Menu

Projecteur : Le scénario, grand absent du cinéma burkinabè

La semaine passée, nous nous sommes intéressé au montage et au jeu d’acteur dans le cinéma burkinabè. Cette fois-ci, nous  fermons l’analyse du triptyque des faiblesses du septième art par l’absence de scénaristes et de bons scénarios. Une absence qui enlaidit notre cinéma, à l'image d'un affreux cratère sur son visage.

Il est un constat qui s’impose à l’observateur du paysage cinématographique national : il n'y a quasiment pas de scénaristes dans le cinéma burkinabè. Sauf erreur ou omission de notre part, hormis Guy Désiré Yaméogo et Noraogo Sawadogo, l’un,  un professionnel ayant fait une formation en règle sur l’écriture de scénario à Cuba, l’autre, un nouvelliste de talent  ayant fourbi ses armes au journal Le Pays avant de passer au cinéma, un parcours naturel sous d’autres cieux. Ainsi d’ Hollywood où tous les grands écrivains, d’Ernest Hemingway à Paul Auster en passant par William Faulkner et James Ellroy, tous les grands storytellers de la littérature ont alimenté, et continuent de le faire, l’industrie du cinéma.

En plus de ces deux-là, d’autres, c’est-à-dire la plupart des réalisateurs qui  portent la casquette de scénaristes, convaincus que l’écriture d’un scénario n’exige ni talent ni formation particulière. De sorte qu’ils pensent faire de l’économie budgétaire en se passant d’un scénariste. Résultat des courses, des scénarios mal ficelés, des histoires cousues de gros fils qui accouchent de films mal dégrossis peinant à trouver un public. A lire la plupart des scénarios, on y décèle beaucoup d’imperfections : on se contente de décliner les séquences et les didascalies sans penser à une narration visuelle et souvent on verse dans un coulée de dialogues qui noie tout. Ce qui donne des films très verbeux.

Ce qui dénote d’ailleurs la confusion entre cinéma et téléfilm. Pourtant, est abyssale la différence entre ces deux. Au cinéma, la parole sert à combler les petits interstices laissés par l’image telle une fine couche de ciment entre les briques d’un édifice. Un film doit être avare en dialogue pour ne pas verser dans l'ergotage ennuyeux. Confucius, grand orateur qui sait de quoi il parle confessait qu’une image vaut mille mots. Au cinéma, une image vaut tous les mots. C’est pourquoi le septième art avait atteint un tel degré de perfection artistique dans la période du cinéma muet que l’avènement du parlant fut interprété par les puristes comme une corruption et une régression. Le cinéma, c’est en avant le plaisir des yeux, selon François Truffaut, qui en a d’ailleurs fait le titre de son recueil d’écrits sur le cinéma.

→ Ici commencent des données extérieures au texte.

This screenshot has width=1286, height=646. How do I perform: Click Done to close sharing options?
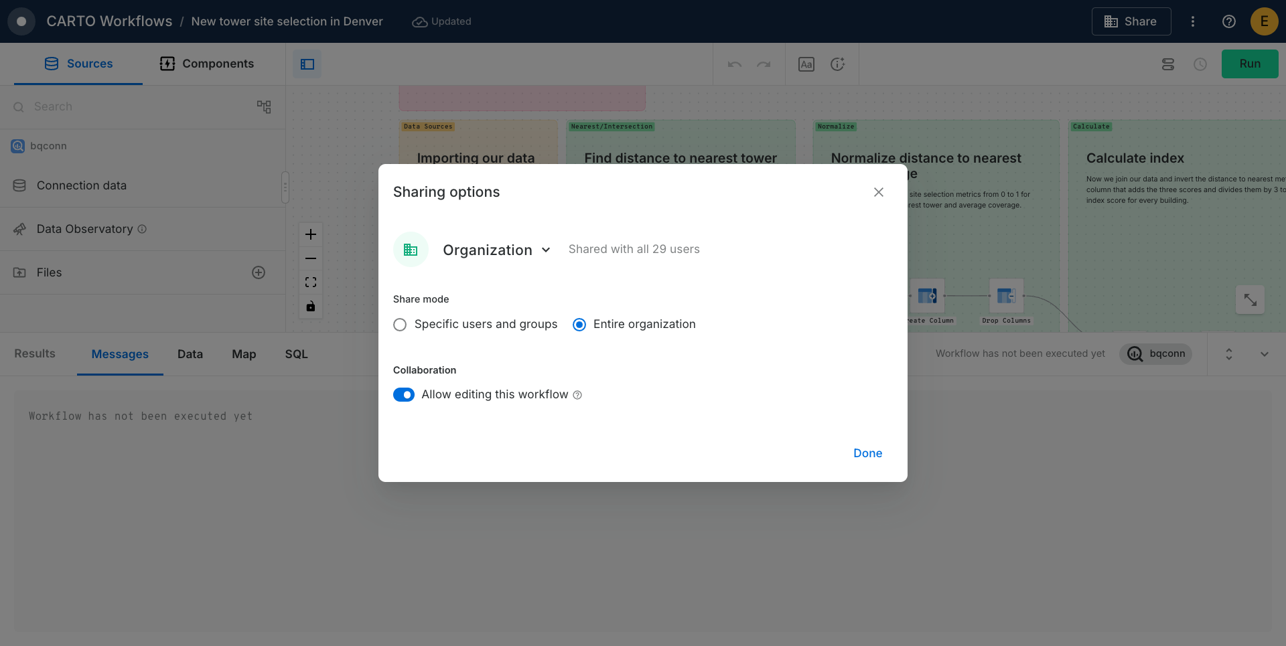[x=867, y=453]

Si l’on est d’accord avec Alexandre Astruc que le réalisateur est un auteur, qu’il écrit avec sa caméra-stylo, ce travail de création intervient en aval, après que le scénario a été conçu. Il s’agit pour lui, son premier assistant, son chef opérateur et le scénariste de découper techniquement la continuité dialoguée en plans numérotés, didascalies, diégèse, bande-son, cadrage, mouvement de caméra, effets de lumière, effets spéciaux, et minutage précis. L’écriture du scénario doit être laissée au scénariste, car c’est un exercice d’écriture qui demande de la maîtrise technique et de la créativité : il en faut, du talent pour trouver une histoire qui accroche, des personnages inoubliables, des intrigues secondaires et intriquées les unes dans les autres comme un réseau hydrographique, un art du suspense et de la chute, en somme une astuce de bon pêcheur qui consiste à ferrer le spectateur et à ne le relâcher qu’au moment où défile le générique de fin. Toutes choses qui ne sont pas données à monsieur tout le monde. Cela requiert du talent et de la formation.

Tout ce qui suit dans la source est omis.